■ SELECTED PASSAGE ■
◆ ◆ ◆ ◆ ◆ ◆ ◆

Scottish Women's Premier League 2
- Season: 2024–25
- Dates: 11 August 2024 – 18 May 2025
- Champions: Hamilton Academical
- Relegated: Ayr United, Rossvale (via playoff)
- Matches: 112
- Goals: 468 (4.18 per match)
- Biggest home win: Hamilton Academical 8–0 Rossvale 5 January 2025
- Biggest away win: St Johnstone 0–7 Hamilton Academical 15 September 2024 Ayr United 1–8 Kilmarnock 6 October 2024
- Highest scoring: Kilmarnock 6–3 Livingston 22 September 2024 Ayr United 1–8 Kilmarnock 6 October 2024

= 2024–25 Scottish Women's Premier League 2 =

Scottish women's football league season

The 2024–25 Scottish Women's Premier League 2 (SWPL), also known as ScottishPower Women's Premier League 2 for sponsorship reasons, was the 10th iteration of the second-tier Scottish women's football league, and the 3rd season organised by Scottish Professional Football League. The season ran between 11 August 2024 and 18 May 2025.

◆ ◆ ◆ ◆ ◆ ◆ ◆

■ PROVIDED MATERIAL ■
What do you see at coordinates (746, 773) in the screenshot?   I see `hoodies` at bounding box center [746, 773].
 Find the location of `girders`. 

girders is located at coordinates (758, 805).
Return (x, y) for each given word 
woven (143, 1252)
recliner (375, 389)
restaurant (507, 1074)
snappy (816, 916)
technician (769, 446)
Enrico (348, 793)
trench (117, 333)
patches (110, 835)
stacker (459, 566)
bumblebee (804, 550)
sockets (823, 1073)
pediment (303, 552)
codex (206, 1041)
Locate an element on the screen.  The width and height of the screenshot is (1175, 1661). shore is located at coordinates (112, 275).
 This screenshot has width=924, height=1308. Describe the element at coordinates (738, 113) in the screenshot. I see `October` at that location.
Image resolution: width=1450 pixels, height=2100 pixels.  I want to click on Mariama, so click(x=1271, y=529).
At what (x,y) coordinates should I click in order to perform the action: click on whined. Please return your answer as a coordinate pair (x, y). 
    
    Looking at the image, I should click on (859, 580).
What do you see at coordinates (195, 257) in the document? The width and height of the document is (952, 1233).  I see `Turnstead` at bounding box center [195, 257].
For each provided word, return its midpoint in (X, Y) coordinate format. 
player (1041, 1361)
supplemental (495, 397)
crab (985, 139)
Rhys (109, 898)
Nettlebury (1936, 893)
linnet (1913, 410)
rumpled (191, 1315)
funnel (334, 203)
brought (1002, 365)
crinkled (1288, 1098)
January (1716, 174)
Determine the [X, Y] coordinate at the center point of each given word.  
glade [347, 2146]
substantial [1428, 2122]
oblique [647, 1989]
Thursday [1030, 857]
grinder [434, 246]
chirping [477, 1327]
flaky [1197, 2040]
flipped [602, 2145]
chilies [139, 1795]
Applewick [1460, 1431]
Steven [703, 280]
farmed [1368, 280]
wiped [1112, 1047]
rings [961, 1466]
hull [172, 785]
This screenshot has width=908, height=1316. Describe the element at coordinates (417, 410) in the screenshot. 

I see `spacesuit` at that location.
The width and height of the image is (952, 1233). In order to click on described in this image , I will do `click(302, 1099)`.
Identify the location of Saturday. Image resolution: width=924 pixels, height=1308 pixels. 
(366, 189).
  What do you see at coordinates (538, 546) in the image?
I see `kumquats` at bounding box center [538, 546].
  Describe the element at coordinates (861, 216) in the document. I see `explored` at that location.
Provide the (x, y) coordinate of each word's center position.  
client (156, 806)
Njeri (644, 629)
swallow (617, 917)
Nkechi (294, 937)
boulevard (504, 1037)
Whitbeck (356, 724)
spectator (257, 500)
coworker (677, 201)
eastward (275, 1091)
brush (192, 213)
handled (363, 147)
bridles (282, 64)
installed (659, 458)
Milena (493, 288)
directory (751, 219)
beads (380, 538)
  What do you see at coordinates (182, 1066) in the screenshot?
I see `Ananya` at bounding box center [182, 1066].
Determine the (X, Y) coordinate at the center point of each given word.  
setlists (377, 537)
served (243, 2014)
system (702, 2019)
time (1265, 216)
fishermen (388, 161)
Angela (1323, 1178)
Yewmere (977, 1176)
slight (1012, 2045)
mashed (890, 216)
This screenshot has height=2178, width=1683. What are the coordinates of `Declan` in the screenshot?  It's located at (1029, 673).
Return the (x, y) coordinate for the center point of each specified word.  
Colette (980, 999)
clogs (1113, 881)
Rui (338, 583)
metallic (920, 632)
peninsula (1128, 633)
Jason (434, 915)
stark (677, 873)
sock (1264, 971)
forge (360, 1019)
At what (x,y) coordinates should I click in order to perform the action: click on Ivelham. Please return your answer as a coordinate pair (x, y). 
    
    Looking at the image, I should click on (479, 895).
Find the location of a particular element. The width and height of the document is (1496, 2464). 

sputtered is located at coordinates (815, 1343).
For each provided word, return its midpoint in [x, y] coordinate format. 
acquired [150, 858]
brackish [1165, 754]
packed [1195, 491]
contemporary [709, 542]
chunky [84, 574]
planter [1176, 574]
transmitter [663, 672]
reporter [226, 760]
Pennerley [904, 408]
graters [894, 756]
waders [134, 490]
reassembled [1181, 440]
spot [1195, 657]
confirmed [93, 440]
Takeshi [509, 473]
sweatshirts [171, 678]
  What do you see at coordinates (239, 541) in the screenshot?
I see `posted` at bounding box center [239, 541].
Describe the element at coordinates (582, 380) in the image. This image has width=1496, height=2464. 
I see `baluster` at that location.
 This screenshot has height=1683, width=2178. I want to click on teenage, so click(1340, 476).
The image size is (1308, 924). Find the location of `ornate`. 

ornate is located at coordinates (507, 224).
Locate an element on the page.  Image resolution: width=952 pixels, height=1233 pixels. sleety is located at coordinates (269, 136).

◆ ◆ ◆ ◆ ◆ ◆ ◆

■ WHAT IS REQUIRED ■
Answer these questions from the 2024–25 Scottish Women's Premier League 2 summary.
(a) Which team won the championship?
(b) How many matches were played that season?
(c) Which iteration of the second-tier league was this season?
The listing plays no part in the work here.

■ TASK RESPONSE ■
(a) Hamilton Academical
(b) 112
(c) The 10th